Reviewed by CalcMulti Editorial Team·Last updated: ·Statistics Hub

Choosing the right sample size is critical in research. Too small and your results are unreliable; too large and you waste time and money. This calculator gives you the minimum sample size needed to achieve a desired confidence level and margin of error.

Used for surveys, polls, clinical trials, A/B tests, and any study where you need to estimate a population proportion with known precision.

Formula

n = Z² × p(1−p) / E² (with finite correction: n_adj = n / (1 + (n−1)/N))

n
required sample size
Z
z-score for desired confidence level (1.96 for 95%)
p
estimated proportion (use 0.5 for maximum sample size)
E
margin of error (e.g. 0.05 for ±5%)
N
population size (for finite population correction)

Typical: 5% (most surveys)

Use 50% if unknown (maximum sample size)

Quick Reference — Common Sample Sizes

Assuming p = 50%, large population:

Confidence±1% MOE±3% MOE±5% MOE±10% MOE
90%6,76575227168
95%9,6041,06838597
99%16,5871,844664166

Common Mistakes in Sample Size Planning

Confusing sample size with response rate

Sample size = number of completed responses needed. If your response rate is 30%, you need to contact 3× your required sample size to collect enough responses.
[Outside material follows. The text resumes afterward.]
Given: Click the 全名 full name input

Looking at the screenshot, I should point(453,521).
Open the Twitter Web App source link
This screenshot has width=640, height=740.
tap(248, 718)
Using p = 0.5 when you have a prior estimate

p = 0.5 is the conservative default but gives the largest sample size. If you expect ~20% approval rate, use p = 0.2 and reduce your sample size by 36%.

Forgetting the finite correction for small populations

For populations under 10,000, applying the finite correction can substantially reduce the required sample size — sometimes by 50% or more.

Choosing Your Margin of Error — What Level of Precision Do You Need?

Use CaseTarget MOERequired n (95% CL)When appropriate
National political poll±3%1,068High stakes, broadcast-quality results
Product satisfaction survey±5%385Standard market research
Internal team survey±7%196Directional insights, lower budget
Early-stage A/B hypothesis±10%97Exploratory — refine before scaling
Academic research (published)±3–5%385–1,068Depends on journal standards

Assumes p = 50% (conservative maximum). For expected proportions far from 50%, actual required n will be lower.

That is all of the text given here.